→ Task to complete: Output the records below verbatim, minus the pictures.

Screenshot grounding data:
━━━━━━━━━━

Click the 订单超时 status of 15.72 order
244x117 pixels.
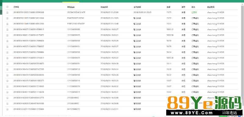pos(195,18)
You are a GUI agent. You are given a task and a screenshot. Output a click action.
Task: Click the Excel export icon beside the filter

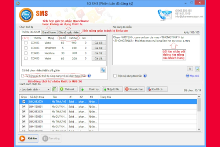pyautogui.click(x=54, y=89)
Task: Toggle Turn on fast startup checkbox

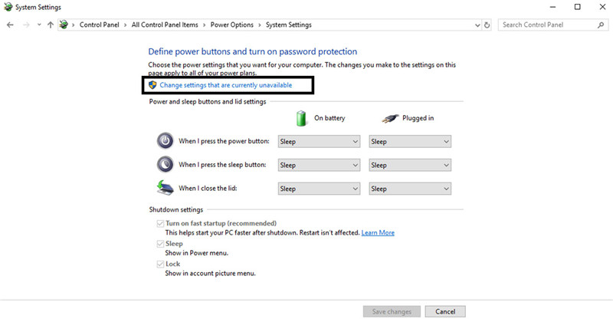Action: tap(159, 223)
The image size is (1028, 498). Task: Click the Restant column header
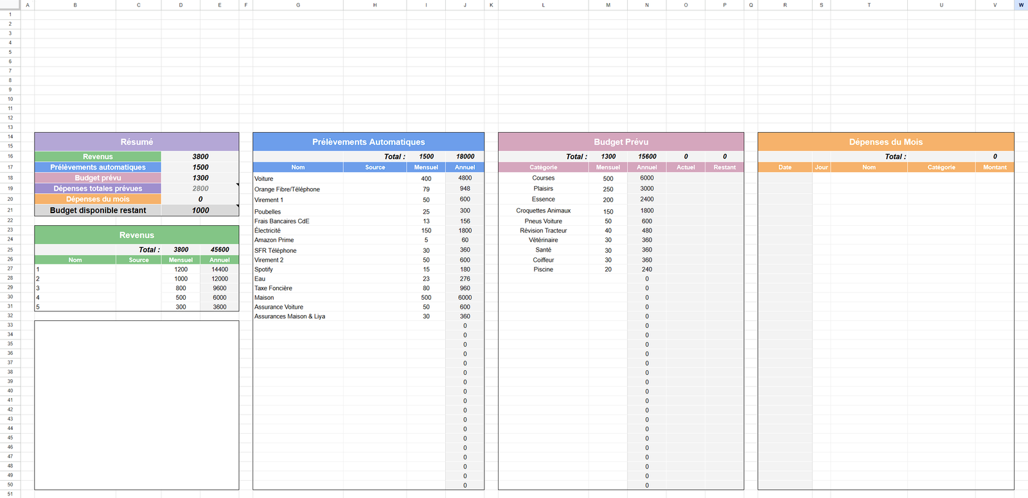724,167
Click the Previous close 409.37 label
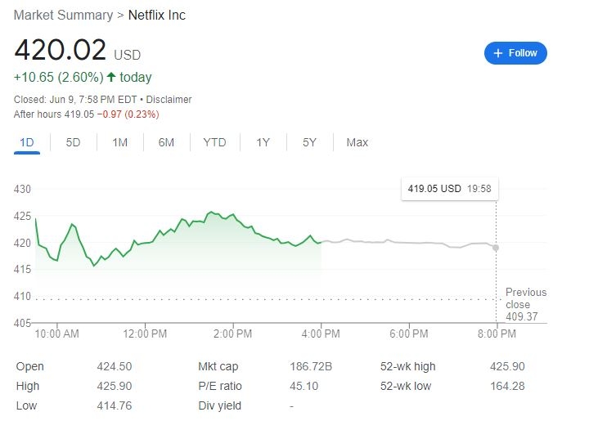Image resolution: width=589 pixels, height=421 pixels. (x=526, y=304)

━━━━━━━━━━

→ Response below:
Click the 订单超时 status of 15.72 order
244x117 pixels.
pos(195,18)
You are a GUI agent. You are given a task and a screenshot. Output a click action.
Task: Click the Excel export icon beside the filter

pyautogui.click(x=54, y=89)
Task: Toggle Turn on fast startup checkbox

Action: tap(159, 223)
The image size is (1028, 498). Task: Click the Restant column header
724,167
Click the Previous close 409.37 label
Image resolution: width=589 pixels, height=421 pixels. (x=526, y=304)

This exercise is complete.